Of the 4,553 individuals recruited, 3,942 individuals met our inclusion and exclusion criteria and were included in the present study (Figure 1). Average age of our study population was 48.9 years (SD = 15.9 years). There were 385 (9.8%) individuals with CCDs (Supplemental Table S1). Individuals with CCDs had significantly higher BMI, were older, more likely to be females, hypertensive (based on both hypertensive cut-points), and diabetic individuals (Table 1). The prevalence of hypertension based on a blood pressure of ≥130/80 and ≥140/90 mm Hg was 64.5 and 23.7%, respectively, in the overall study population. Smoking, alcohol use, and diabetes were observed in 24.0, 26.6, and 4.4% of the 3,942 study participants, respectively.
|Variable||With CCDs||Without CCDs||P-value|
|N (%)||N (%)|
|(n = 385)||(n = 3,557)|
|Age (years)||61.5 (11.5)||47.5 (15.7)||<0.001|
|BMI (kg/m2)||24.7 (4.1)||23.5 (3.5)||<0.001|
|Male (n, %)||154 (40.0)||1,801 (50.6)||<0.001|
|Hypertension (≥130/80 mm Hg) (n, %)||310 (80.5)||2,234 (62.8)||<0.001|
|Hypertension (≥140/90 mm Hg) (n, %)||197 (51.2)||737 (20.7)||<0.001|
|Smoking (n, %)||89 (23.1)||857 (24.1)||0.670|
|Alcohol use (n, %)||81 (21.0)||968 (24.6)||0.009|
|Diabetic status (n, %)||39 (10.1)||133 (3.7)||<0.001|
Abbreviations: CCDs, cardiovascular and cerebrovascular diseases; BMI, body mass index. Values are presented as the mean (standard deviation) or frequency (percentage). Percentages have been rounded.

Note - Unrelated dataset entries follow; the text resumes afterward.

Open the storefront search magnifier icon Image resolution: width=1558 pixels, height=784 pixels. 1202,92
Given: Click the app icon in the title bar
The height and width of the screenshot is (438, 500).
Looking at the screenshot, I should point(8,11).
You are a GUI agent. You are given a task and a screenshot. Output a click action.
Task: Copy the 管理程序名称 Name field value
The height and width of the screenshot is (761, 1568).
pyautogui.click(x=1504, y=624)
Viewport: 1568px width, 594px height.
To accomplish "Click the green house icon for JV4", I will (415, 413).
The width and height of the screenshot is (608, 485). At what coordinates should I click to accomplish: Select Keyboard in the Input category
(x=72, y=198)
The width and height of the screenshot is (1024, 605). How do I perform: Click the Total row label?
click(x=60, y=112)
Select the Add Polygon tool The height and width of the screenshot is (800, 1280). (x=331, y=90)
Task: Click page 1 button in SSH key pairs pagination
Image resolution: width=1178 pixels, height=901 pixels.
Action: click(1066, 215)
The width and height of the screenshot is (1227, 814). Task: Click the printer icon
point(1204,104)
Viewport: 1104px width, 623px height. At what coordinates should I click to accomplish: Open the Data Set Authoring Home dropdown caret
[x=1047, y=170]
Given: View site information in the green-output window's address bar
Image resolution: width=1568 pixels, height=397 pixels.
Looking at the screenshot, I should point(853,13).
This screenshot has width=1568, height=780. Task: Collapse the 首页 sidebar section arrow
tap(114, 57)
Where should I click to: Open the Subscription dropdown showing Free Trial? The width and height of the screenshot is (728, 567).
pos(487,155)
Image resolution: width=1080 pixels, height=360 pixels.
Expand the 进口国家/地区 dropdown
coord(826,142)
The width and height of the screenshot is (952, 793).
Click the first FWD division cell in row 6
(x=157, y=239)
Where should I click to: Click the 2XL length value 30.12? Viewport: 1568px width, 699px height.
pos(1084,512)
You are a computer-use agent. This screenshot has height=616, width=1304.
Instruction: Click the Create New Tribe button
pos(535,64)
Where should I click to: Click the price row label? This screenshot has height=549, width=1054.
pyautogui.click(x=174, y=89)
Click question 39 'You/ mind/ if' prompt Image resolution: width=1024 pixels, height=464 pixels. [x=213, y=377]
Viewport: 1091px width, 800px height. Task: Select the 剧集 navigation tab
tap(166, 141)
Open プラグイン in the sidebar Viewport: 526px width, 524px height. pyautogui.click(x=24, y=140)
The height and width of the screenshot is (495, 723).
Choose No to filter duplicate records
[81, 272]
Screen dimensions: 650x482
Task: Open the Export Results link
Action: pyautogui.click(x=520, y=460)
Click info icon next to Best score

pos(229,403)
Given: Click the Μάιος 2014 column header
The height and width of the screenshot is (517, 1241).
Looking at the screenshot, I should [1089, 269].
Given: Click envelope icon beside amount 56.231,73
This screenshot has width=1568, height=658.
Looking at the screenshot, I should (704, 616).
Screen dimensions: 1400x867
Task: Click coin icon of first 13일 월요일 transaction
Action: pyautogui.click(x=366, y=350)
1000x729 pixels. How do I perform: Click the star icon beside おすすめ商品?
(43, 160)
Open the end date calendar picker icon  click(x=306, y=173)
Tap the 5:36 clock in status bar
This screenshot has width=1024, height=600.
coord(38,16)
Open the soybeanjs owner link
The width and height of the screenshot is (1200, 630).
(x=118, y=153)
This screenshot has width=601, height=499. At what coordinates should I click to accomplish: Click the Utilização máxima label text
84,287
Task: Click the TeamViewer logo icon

After adjusting for covariates, a SD increase in BMI was associated with greater odds of having hypertension (≥130/80 mm Hg) (OR = 1.50, 95% CI: 1.38–1.64, Figure 2) and CCDs (OR = 1.19, 95% CI: 1.07–1.31). Hypertension (≥130/80 mm Hg) was associated with increased odds of CCDs (OR = 1.46, 95% CI: 1.10–1.93). Similar associations were noted when we further explored the relationship between BMI, hypertension (≥130/80 mm Hg), and cardiovascular diseases (Supplemental Figure S1) and cerebrovascular diseases (Supplemental Figure S2). Specifically, a SD increase in BMI was associated with increased odds of cardiovascular diseases (OR = 1.20, 95% CI: 1.07–1.34) but not with cerebrovascular diseases (OR = 1.03, 95% CI: 0.79–1.35) (Supplemental Table S2). Among individuals with BMI ≥28 kg/m2 and hypertension (≥130/80 mm Hg), the point estimate suggests a potential stronger relationship with CCDs than among individuals with a BMI <28 kg/m2 (Supplemental Table S3).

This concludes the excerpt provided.